Which is exactly why I've always made 'master copies' of my audio ripped from CDs in both WAV and AIFF formats (because they are lossless), before making any subsequent compressed versions in addition. Although I appreciate you answering my question, your response doesn't contain any new info for me. Thus, could you tell me please why FLAC is preferred over WAV or AIFF, as they are all lossless?

Re: Cortina Method Audio

Posted: Sun Mar 05, 2017 10:03 am
by Arnaud
The archives of Cortina recently uploaded are in .tar (no problem for me, but I was wondering if it's on purpose or if you forgot to zip them)

Re: Cortina Method Audio

Posted: Sun Mar 05, 2017 10:09 am
by Ericounet
hi,

FLAC is compressed, so half the size of the wav format

easier to upload on a server.

I'm used to tar.xz .... I work on Linux/Debian.. it works the same as zip, just more recent and better compression.

Re: Cortina Method Audio

Posted: Sun Mar 05, 2017 10:12 am
by Cainntear
PeterMollenburg wrote:Which is exactly why I've always made 'master copies' of my audio ripped from CDs in both WAV and AIFF formats (because they are lossless), before making any subsequent compressed versions in addition. Although I appreciate you answering my question, your response doesn't contain any new info for me. Thus, could you tell me please why FLAC is preferred over WAV or AIFF, as they are all lossless?
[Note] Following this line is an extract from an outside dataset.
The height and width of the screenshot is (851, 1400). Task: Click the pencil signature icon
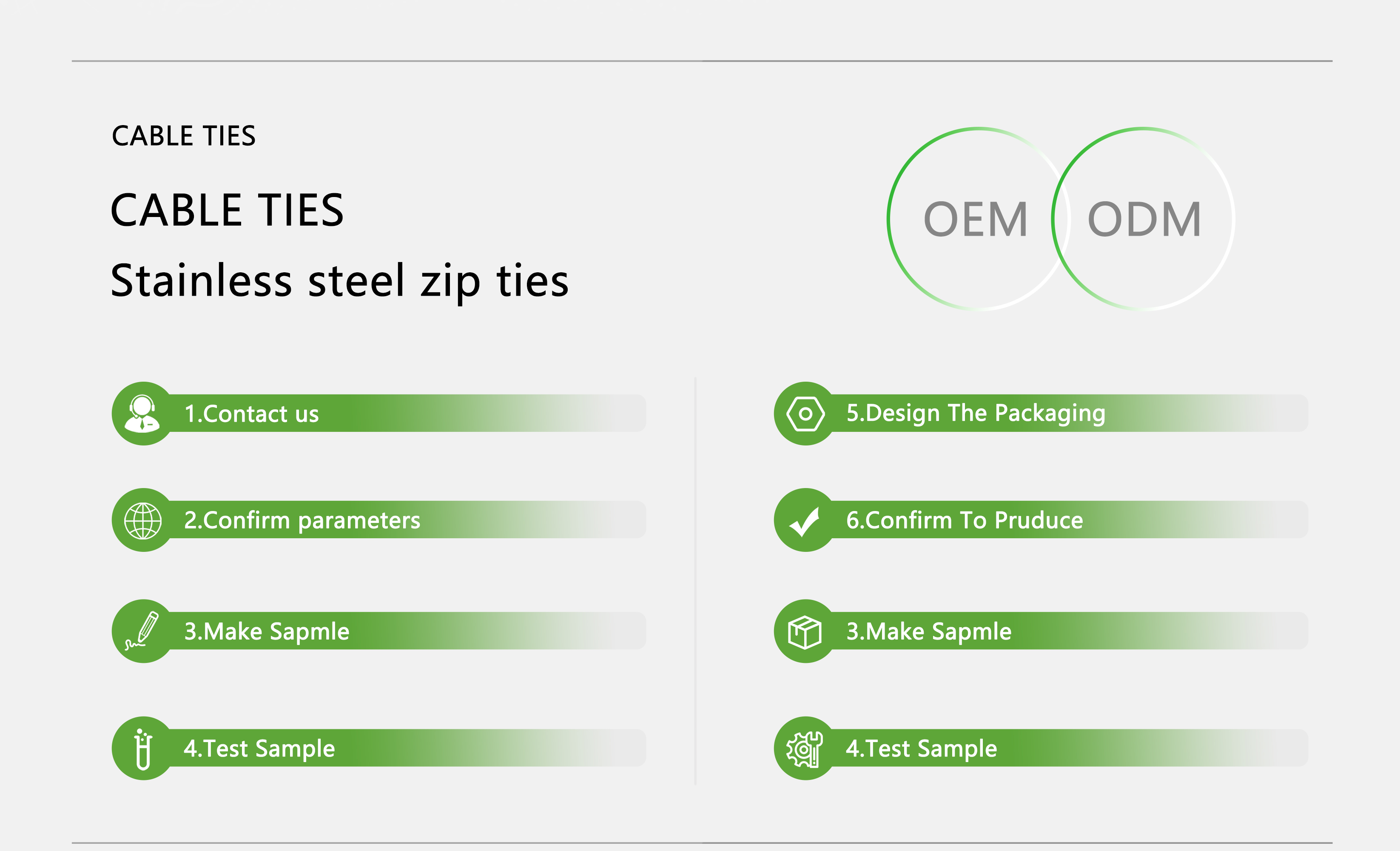(x=142, y=631)
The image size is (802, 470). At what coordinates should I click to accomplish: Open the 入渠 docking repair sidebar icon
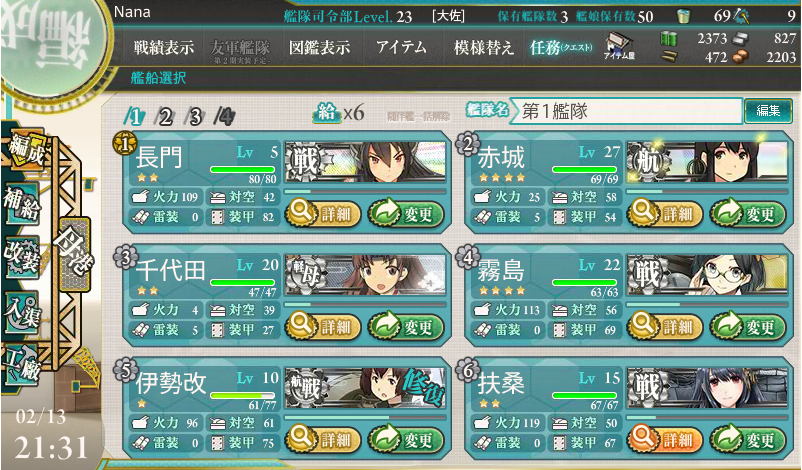click(x=22, y=312)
Because while WAV and AIFF are lossless, they aren't compressed. FLAC is lossless compression, so you get a smaller filesize without losing any information.
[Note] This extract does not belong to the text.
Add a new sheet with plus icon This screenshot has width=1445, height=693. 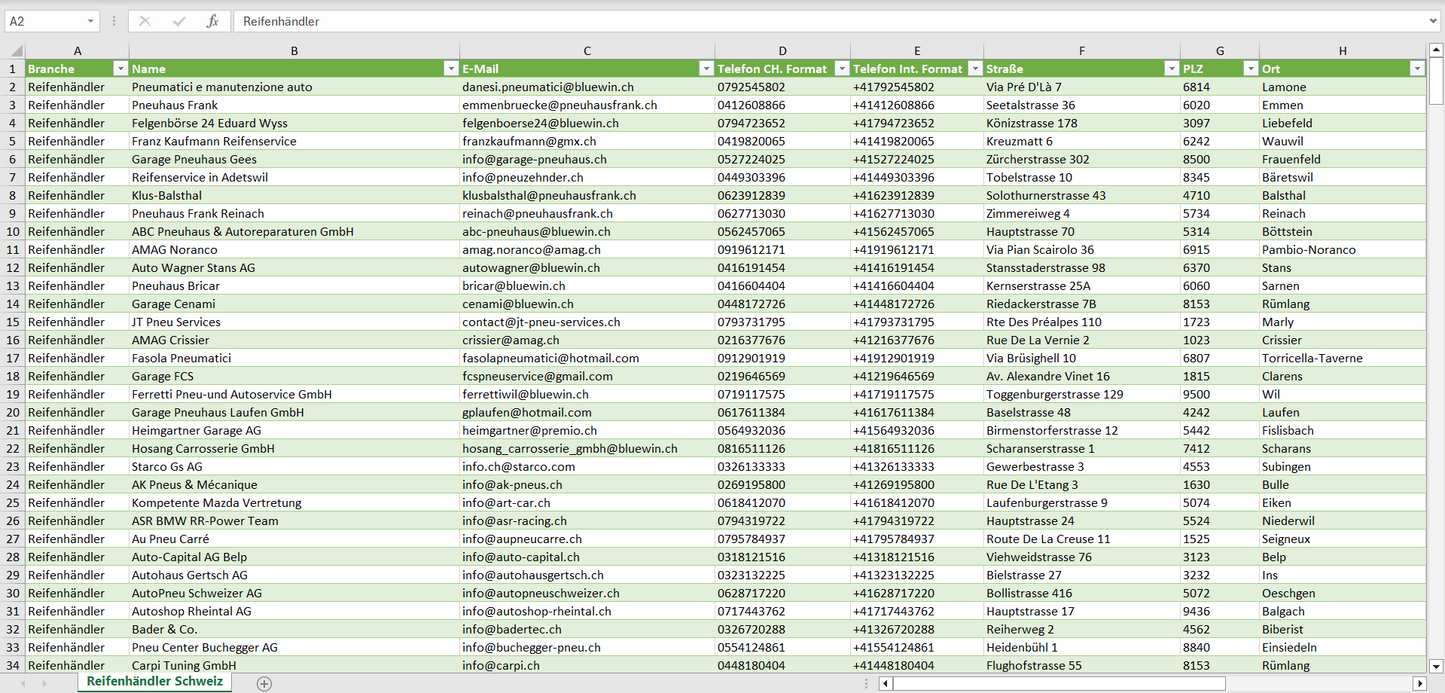click(x=264, y=683)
FLAC is normally much more efficient that WAV+ZIP because it is designed exclusively for audio and takes advantage of common properties of audio files.

Re: Cortina Method Audio

Posted: Sun Mar 05, 2017 10:36 am
by PeterMollenburg
Cainntear wrote:
PeterMollenburg wrote:Which is exactly why I've always made 'master copies' of my audio ripped from CDs in both WAV and AIFF formats (because they are lossless), before making any subsequent compressed versions in addition. Although I appreciate you answering my question, your response doesn't contain any new info for me. Thus, could you tell me please why FLAC is preferred over WAV or AIFF, as they are all lossless?

Because while WAV and AIFF are lossless, they aren't compressed. FLAC is lossless compression, so you get a smaller filesize without losing any information.

FLAC is normally much more efficient that WAV+ZIP because it is designed exclusively for audio and takes advantage of common properties of audio files.